■ Task instructions
• a. In the Valeant article, who was named general counsel?
• b. Please continue the Valeant article, picking up after its final sentence.

■ Text for analysis

MONTREAL — Ex-darling Valeant Pharmaceuticals is hoping to put its annus horribilis in the rear-view mirror when its reports its second-quarter results Tuesday.
The Quebec-based drugmaker (TSX:VRX) was the most valuable company in Canada by market capitalization a year ago, but has since seen nearly 90 per cent of its value evaporate and changed CEOs as it struggles to rebuild pubic and investor trust.
New chairman and chief executive Joseph Papa has reduced Valeant's 2016 earnings guidance after enduring scrutiny from U.S. government investigations, delayed financial results, an earnings restatement and public grillings over alleged price gouging.
Valeant's latest quarterly results are expected to be modestly better than the first quarter — but dramatically lower compared to 2015.
Revenues are forecast to drop 10 per cent to US$2.46 billion, according to analysts polled by Thomson Reuters. Adjusted profits are expected to plummet to US$512.44 million or $1.48 per share, from US$897.1 million or $2.56 per share a year ago.
The company is expected to earn US$149.5 million or nine cents per share including one-time items, reversing a US$53-million or 15-cents-per-share loss a year ago.
Papa announced on Monday that he has brought in new faces to top management and expanded the roles of some existing senior executives.
Queen's University graduate Christina Ackermann was named general counsel while communications expert Scott Hirsch was appointed to replace long-standing spokeswoman Laurie Little. Valeant's communications and investor relations had been criticized by major investor Bill Ackman of Pershing Square Capital, who has since joined the company's board of directors.
"As we develop our strategic plan to create the new Valeant, we are adding top talent to the leadership team, promoting high-performing leaders from within, and creating new structures and processes to help strengthen operations as we move forward," Papa said in a news release.

■ Excerpted data
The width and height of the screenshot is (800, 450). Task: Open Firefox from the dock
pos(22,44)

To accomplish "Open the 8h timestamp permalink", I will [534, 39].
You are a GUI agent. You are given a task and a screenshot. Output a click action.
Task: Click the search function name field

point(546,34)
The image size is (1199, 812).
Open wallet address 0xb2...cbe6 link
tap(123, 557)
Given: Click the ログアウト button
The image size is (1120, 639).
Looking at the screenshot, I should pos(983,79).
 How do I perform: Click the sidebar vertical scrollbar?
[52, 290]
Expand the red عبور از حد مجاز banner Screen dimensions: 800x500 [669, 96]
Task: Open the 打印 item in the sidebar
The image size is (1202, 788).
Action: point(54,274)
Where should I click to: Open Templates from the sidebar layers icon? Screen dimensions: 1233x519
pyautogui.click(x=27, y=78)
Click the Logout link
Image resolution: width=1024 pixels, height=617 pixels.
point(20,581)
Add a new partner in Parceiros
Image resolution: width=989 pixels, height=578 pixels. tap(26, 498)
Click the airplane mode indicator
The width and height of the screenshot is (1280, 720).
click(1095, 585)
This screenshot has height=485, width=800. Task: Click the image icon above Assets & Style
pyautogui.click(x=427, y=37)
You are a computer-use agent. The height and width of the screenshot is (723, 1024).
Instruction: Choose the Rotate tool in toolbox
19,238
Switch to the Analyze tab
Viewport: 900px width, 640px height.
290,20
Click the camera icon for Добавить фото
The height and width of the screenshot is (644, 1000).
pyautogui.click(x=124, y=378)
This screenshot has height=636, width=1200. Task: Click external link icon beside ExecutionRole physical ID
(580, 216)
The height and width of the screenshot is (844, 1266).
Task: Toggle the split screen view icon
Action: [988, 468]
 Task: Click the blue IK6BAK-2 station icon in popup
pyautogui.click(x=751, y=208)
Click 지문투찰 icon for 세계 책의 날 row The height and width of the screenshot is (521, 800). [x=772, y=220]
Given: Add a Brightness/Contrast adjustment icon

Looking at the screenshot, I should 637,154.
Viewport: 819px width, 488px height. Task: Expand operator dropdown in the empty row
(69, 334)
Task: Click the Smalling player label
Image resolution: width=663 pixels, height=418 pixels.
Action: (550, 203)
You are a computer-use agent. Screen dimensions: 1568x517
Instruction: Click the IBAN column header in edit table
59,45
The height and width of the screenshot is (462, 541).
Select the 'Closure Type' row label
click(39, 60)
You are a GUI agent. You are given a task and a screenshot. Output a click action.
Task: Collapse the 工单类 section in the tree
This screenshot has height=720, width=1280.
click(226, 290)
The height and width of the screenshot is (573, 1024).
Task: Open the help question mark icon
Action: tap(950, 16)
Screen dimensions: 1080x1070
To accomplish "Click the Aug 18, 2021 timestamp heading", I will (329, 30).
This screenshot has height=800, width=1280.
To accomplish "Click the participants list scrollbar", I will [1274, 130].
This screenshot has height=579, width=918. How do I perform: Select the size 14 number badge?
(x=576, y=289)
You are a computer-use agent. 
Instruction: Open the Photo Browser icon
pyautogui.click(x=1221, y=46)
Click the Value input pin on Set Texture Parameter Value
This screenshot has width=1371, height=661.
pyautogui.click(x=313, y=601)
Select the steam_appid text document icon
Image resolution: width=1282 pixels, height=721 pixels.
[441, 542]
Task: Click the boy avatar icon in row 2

■ Results for each task
• a. Christina Ackermann

• b.
The pharmaceutical company has recently received mixed regulatory news. The U.S. Food and Drug Administration has approved a new drug, another is expected to be approved by the end of the year, but restrictions have been placed on another drug that may limit its commercial potential.
And drops for glaucoma weren't approved due to manufacturing deficiencies at its facility in Tampa, Fla.
However, Valeant announced on Monday a licensing agreement with Norgine B.V. to develop and commercialize a preparation for cleansing of the colon in preparation of colonoscopy.
Industry analysts remain cautious about Valeant's prospects, fearing Valeant's US$30-million debt and the potential for loan covenants to be breached if "fundamentals" don't improve.
They are waiting for assurances that wrinkles have been worked out in the deal with U.S. pharmacy retailer Walgreens to distribute Valeant's products following the collapse of Philidor Rx Services. They are also awaiting the sale of non-core assets to pay down debt.
"After once again resetting the bar in the first quarter, we believe this quarter provides an excellent opportunity for management to begin to restore investor confidence and put some of the recent missteps and turmoil in the rear-view mirror," Neil Maruoka of Canaccord Genuity wrote in a report.